CuraLight: Debate-Guided Data Curation for LLM-Centered Traffic Signal Control

arXiv cs.AI / 4/8/2026

💬 OpinionSignals & Early TrendsIdeas & Deep AnalysisModels & Research

Key Points

  • The paper introduces CuraLight, an LLM-centered framework for traffic signal control that uses an RL agent to explore traffic environments and collect high-quality interaction trajectories for training data.
  • CuraLight converts the RL-generated trajectories into prompt-response pairs and applies imitation fine-tuning, aiming to improve interpretability and reduce the need for large amounts of interaction data.
  • It adds a multi-LLM ensemble “deliberation” mechanism that uses structured debate to evaluate candidate signal timing actions and produce preference-aware supervision signals.
  • Experiments in SUMO across heterogeneous networks (Jinan, Hangzhou, Yizhuang) show consistent performance gains over state-of-the-art baselines, including 5.34% lower average travel time, 5.14% shorter average queue length, and 7.02% reduced waiting time.
  • The study argues that combining RL-assisted exploration with debate-based data curation can yield scalable and more interpretable LLM-driven traffic signal strategies that generalize better across varied intersections.

Abstract

Traffic signal control (TSC) is a core component of intelligent transportation systems (ITS), aiming to reduce congestion, emissions, and travel time.
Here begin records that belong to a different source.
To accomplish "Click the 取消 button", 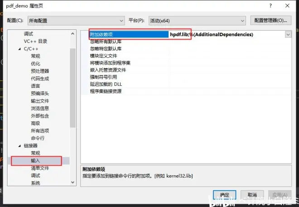I will pyautogui.click(x=252, y=195).
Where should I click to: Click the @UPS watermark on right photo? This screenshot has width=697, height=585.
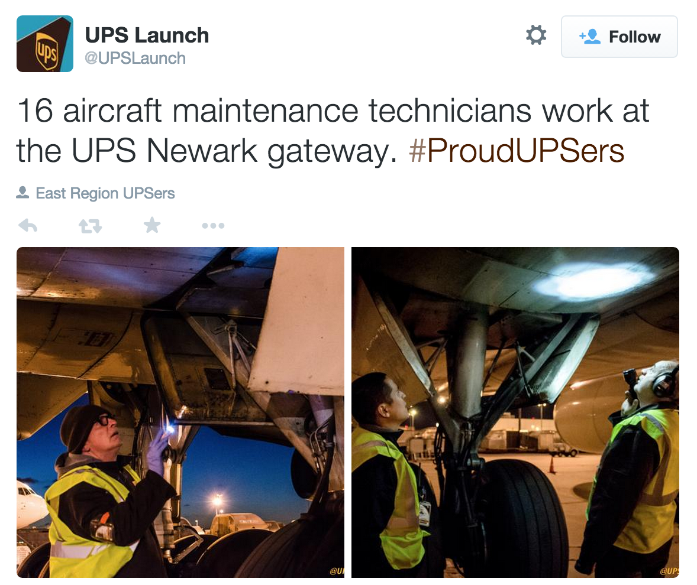pyautogui.click(x=669, y=571)
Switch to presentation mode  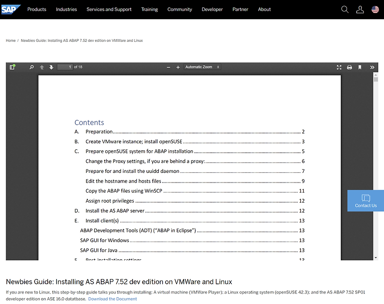click(x=339, y=67)
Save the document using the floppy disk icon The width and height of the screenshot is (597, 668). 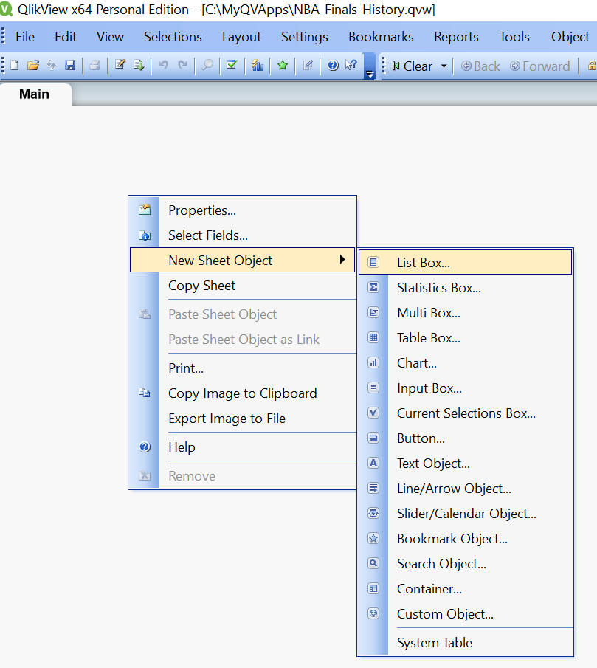pos(69,66)
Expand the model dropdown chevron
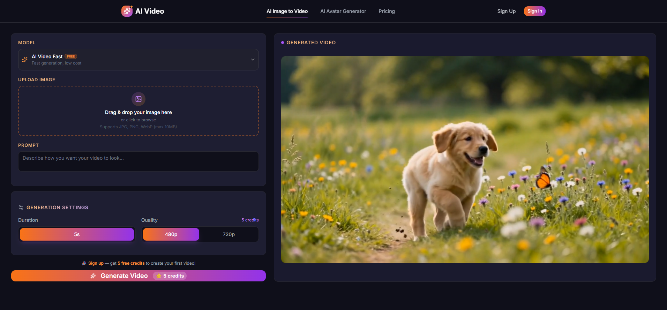667x310 pixels. point(253,60)
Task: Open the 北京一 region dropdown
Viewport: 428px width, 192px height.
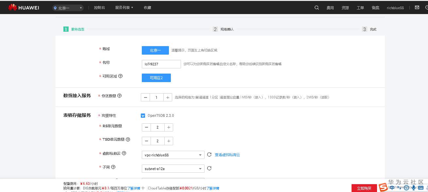Action: 68,7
Recent approaches based on reinforcement learning (RL) and large language models (LLMs) have improved adaptivity, but still suffer from limited interpretability, insufficient interaction data, and weak generalization to heterogeneous intersections. This paper proposes CuraLight, an LLM-centered framework where an RL agent assists the fine-tuning of an LLM-based traffic signal controller. The RL agent explores traffic environments and generates high-quality interaction trajectories, which are converted into prompt-response pairs for imitation fine-tuning. A multi-LLM ensemble deliberation system further evaluates candidate signal timing actions through structured debate, providing preference-aware supervision signals for training. Experiments conducted in SUMO across heterogeneous real-world networks from Jinan, Hangzhou, and Yizhuang demonstrate that CuraLight consistently outperforms state-of-the-art baselines, reducing average travel time by 5.34 percent, average queue length by 5.14 percent, and average waiting time by 7.02 percent. The results highlight the effectiveness of combining RL-assisted exploration with deliberation-based data curation for scalable and interpretable traffic signal control.